Records from a data source:
--*--
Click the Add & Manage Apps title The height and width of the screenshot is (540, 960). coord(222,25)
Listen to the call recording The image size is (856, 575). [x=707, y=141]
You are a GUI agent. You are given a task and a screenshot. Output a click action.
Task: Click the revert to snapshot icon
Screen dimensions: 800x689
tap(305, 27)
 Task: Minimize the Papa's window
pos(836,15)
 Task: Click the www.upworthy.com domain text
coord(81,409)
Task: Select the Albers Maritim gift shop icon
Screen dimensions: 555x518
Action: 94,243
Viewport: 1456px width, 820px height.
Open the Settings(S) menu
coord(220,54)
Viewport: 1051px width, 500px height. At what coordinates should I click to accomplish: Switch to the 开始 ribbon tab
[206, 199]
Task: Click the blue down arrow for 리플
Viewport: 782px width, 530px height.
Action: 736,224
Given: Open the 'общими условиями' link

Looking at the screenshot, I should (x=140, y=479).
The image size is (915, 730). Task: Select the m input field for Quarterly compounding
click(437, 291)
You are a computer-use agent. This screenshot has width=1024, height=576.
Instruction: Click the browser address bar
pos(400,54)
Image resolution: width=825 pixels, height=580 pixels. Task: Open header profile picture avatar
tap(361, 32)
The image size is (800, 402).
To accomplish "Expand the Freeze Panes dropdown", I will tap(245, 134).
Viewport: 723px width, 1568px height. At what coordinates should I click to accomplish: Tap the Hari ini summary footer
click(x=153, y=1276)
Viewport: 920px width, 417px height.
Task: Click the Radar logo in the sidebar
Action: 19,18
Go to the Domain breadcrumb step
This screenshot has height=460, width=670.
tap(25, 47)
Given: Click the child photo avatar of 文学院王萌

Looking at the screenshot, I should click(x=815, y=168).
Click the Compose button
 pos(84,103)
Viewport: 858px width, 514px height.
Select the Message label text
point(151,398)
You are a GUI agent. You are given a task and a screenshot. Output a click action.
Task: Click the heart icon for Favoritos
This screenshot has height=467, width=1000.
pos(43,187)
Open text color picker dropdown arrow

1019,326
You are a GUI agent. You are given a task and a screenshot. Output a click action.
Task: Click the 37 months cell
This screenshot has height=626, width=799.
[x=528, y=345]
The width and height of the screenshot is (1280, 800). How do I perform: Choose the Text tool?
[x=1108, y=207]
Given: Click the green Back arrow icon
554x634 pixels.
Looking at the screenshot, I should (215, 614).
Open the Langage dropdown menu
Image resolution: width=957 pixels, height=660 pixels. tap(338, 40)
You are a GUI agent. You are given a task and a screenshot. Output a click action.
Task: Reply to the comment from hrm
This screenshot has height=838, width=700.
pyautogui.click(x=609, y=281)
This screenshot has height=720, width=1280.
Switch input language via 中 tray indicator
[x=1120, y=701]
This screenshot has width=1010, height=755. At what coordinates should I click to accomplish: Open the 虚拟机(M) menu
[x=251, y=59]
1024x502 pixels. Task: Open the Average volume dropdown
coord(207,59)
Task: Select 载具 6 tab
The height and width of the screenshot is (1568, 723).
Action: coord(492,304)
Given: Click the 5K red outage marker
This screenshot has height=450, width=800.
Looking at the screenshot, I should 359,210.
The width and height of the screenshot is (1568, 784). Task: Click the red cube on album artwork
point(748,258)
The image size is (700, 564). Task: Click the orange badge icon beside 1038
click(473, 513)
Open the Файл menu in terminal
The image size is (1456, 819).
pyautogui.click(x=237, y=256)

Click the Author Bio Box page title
--*--
* **TASK INSTRUCTIONS**
Your answer must consist only of the lines from the one containing "This screenshot has width=1010, height=755." through the last line of the data above, both included, exactly as written.

* **RESPONSE BELOW**
This screenshot has width=1010, height=755. At what coordinates should I click to accomplish: Open the 虚拟机(M) menu
[x=251, y=59]
1024x502 pixels. Task: Open the Average volume dropdown
coord(207,59)
Task: Select 载具 6 tab
The height and width of the screenshot is (1568, 723).
Action: coord(492,304)
Given: Click the 5K red outage marker
This screenshot has height=450, width=800.
Looking at the screenshot, I should 359,210.
The width and height of the screenshot is (1568, 784). Task: Click the red cube on album artwork
point(748,258)
The image size is (700, 564). Task: Click the orange badge icon beside 1038
click(473, 513)
Open the Файл menu in terminal
The image size is (1456, 819).
pyautogui.click(x=237, y=256)

Click the Author Bio Box page title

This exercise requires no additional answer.